Flood, Rebuild, Repeat: Are We Ready for a Superstorm Sandy Every Other Year?
Take the boarded-up entrance to the new South Ferry subway station at the end of the No. 1 line. The metal structure covering the stairwell is dotted with rust and streaked with salt, tracing the high-water mark at 13.88 feet above the low-tide line—a level that surpassed all historical floods by nearly four feet. The saltwater submerged the station, turning it into a “large fish tank,” as former Metropolitan Transportation Authority Chairman Joseph Lhota put it, corroding the signals and ruining the interior. While the city reopened the old station in early April, the newer one is expected to remain closed to the public for as long as three years.
Before the storm, South Ferry was easily one of the more extravagant stations in the city, refurbished to the tune of $545 million in 2009 and praised by former MTA CEO Elliot Sander as “artistically beautiful and highly functional.” Just three years later, the city is poised to spend more than that amount fixing it. Some have argued that South Ferry shouldn’t be reopened at all.
The destruction in Battery Park could be seen as simple misfortune: After all, city planners couldn’t have known that within a few years the beautiful new station would be submerged in the most destructive storm to ever hit New York City.
Except for one thing: They sort of did know.

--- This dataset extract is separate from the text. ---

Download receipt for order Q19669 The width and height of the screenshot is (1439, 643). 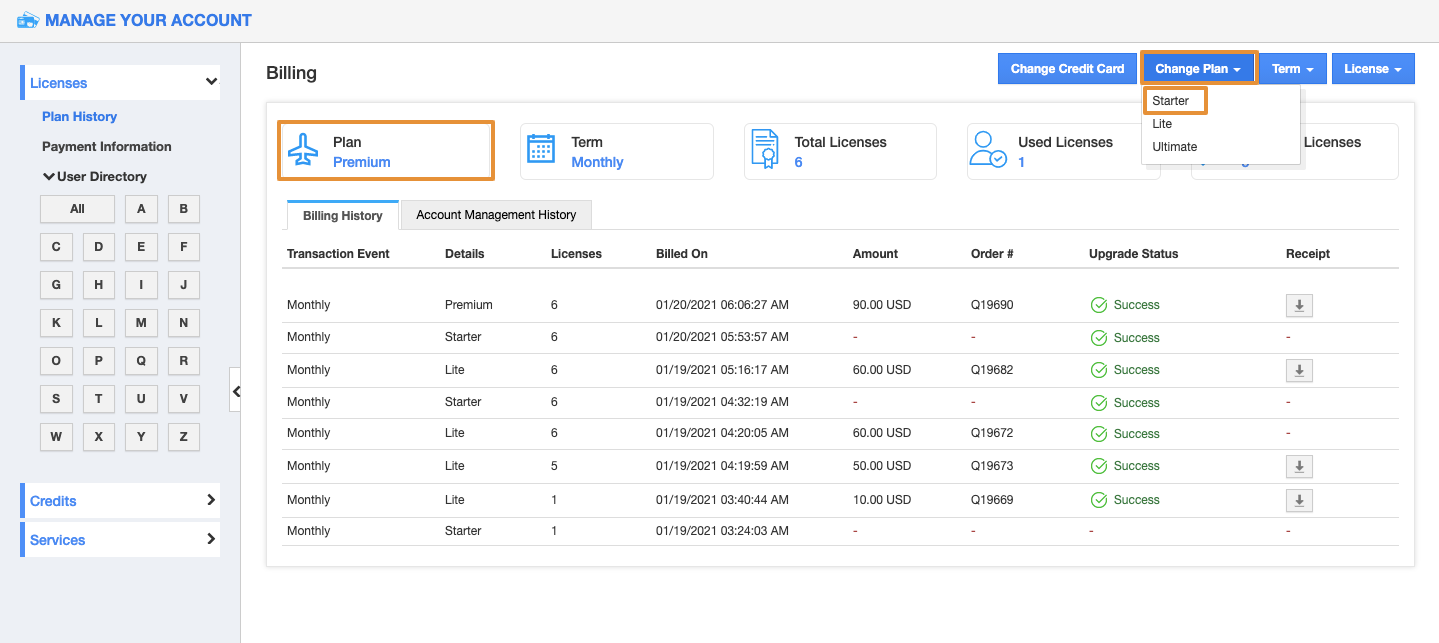1298,501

Back in February 2009, a month before the station was unveiled, a major report from the New York City Panel on Climate Change—which Mayor Michael Bloomberg convened to inform the city’s climate adaptation planning—warned that global warming and sea level rise were increasing the likelihood that New York City would be paralyzed by major flooding. “Of course it flooded,” said George Deodatis, a civil engineer at Columbia University. “They spent a lot of money, but they didn’t put in any floodgates or any protection.”